China 3.0 – What does the new China think?

Öffentliche Podiumsdiskussion in Kooperation mit der Stiftung Mercator über den zukünftigen Kurs Chinas

Click on the button to load the content from www.mixcloud.com.

Load content

"China 3.0" German launch event on 23.03.2015 by Ecfr on Mixcloud

Guests

Mark Leonard, Direktor, ECFR

Dr. Volker Stanzel, Botschafter a.D. in der Volksrepublik China (2004 – 2007) und in Japan (2009 – 2013)

Prof. Shi Yinhong, Professor an der Renmin Universität und ein offizieller Berater des Staatsrates der Volksrepublik

Chaired by

Sabine Stricker-Kellerer, Senior China Counsel bei Freshfields Bruckhaus Deringer LLP und Vorsitzende des Außenwirtschaftsbeirats des Bundeswirtschaftsministeriums

Am Montag, dem 23. März 2015 von 18:00-20:00 Uhr fand im ProjektZentrum Berlin der Stiftung Mercator eine öffentliche Podiumsdiskussion zum Thema “China 3.0 – What does the new China think?” statt.

In China wird Geschichte gerne in 30-Jahres-Zyklen eingeteilt. In der Historie des modernen China steht die Zeit Mao Zedongs dabei für China 1.0. Die nächste Phase der Entwicklung, China 2.0, begann mit dem Amtsantritt Deng Xiaopings 1978 und endete mit der weltweiten Finanzkrise 2008.

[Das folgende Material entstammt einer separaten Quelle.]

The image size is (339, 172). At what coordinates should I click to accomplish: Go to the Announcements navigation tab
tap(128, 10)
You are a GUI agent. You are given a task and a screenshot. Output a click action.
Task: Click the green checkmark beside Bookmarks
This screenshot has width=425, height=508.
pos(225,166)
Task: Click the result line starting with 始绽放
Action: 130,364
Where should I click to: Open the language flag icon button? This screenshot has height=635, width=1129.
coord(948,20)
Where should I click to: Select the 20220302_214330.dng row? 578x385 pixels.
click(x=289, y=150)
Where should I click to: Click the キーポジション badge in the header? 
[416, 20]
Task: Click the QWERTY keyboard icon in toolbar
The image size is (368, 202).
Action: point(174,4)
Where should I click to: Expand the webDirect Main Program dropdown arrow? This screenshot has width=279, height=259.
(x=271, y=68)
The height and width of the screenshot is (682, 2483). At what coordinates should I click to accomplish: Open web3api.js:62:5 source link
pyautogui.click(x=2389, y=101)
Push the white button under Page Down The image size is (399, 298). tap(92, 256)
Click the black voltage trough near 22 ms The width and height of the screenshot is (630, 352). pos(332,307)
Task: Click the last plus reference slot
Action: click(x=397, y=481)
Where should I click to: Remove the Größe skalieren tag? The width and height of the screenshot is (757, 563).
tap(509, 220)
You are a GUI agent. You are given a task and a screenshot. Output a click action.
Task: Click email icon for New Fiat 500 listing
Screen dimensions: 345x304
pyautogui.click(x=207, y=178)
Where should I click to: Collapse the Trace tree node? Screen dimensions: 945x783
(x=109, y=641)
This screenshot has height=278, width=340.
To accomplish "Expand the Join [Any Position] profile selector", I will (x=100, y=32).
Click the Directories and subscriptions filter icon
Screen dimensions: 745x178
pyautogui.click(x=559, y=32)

Doch seit 2008 ist eine Debatte unter chinesischen Intellektuellen ausgebrochen, ob das Reich der Mitte nicht mittlerweile eher als Opfer seines eigenen Erfolgs betrachtet werden muss. Die drei großen Ziele der Deng-Ära – Wohlstand, Stabilität und Macht – wurden erreicht und haben die Politik des China 2.0 eindrucksvoll bestätigt, aber sie werden zunehmend als Ursache für neue Probleme betrachtet und sind mit dem „Peking-Konsens“ – einem autoritären Staat mit weitreichenden ökonomischen und politischen Interventionsrechten – nicht mehr in den Griff zu kriegen. Aber anders als früher stehen den jetzigen Reformern keine internationalen Modelle mehr zur Verfügung, auf die sie sich stützen könnten. Diese Debatte über den zukünftigen Kurs Chinas – die Suche nach dem neuen China 3.0 – hatte im Vorfeld des Parteikongresses nun endgültig den akademischen Bereich verlassen und das politische Zentrum, die Kommunistische Partei Chinas, erreicht.

Chinesische Experten und Intellektuelle analysieren im ECFR-Essayband „China 3.0“ die politischen Trends, die das neue China ausmachen. Nun steht diese Publikation auch in deutscher Übersetzung mit einem neuen Vorwort von Mark Leonard zur Verfügung. 

Die Pannelisten gingen den Fragen nach, was sich in den letzten Jahren in Pekings Politik verändert und wie sich das neue China 3.0 weiter entwickelt hat? 

Prof. Shi Yinhong ist eine der bekanntesten Stimmen zu Chinas großer Strategie. Er ist Professor an der Renmin Universität und ein offizieller Berater des Staatsrates der Volksrepublik. Er ist harter Realist, hat aber für Kontroversen gesorgt, als er vor ein paar Jahren für eine versöhnlichere Vorgehensweise Japan gegenüber eintrat. Dr. Volker Stanzel war u.a. in der Volksrepublik China (2004 – 2007) und in Japan (2009 – 2013) Botschafter der Bundesrepublik Deutschland. Mark Leonard ist Direktor des ECFR und Herausgeber von China 3.0. Unter anderem erschien von ihm 2009 das Buch „Was denkt China?“.

Die Veranstaltung wurde in Kooperation mit der Stiftung Mercator durchgeführt.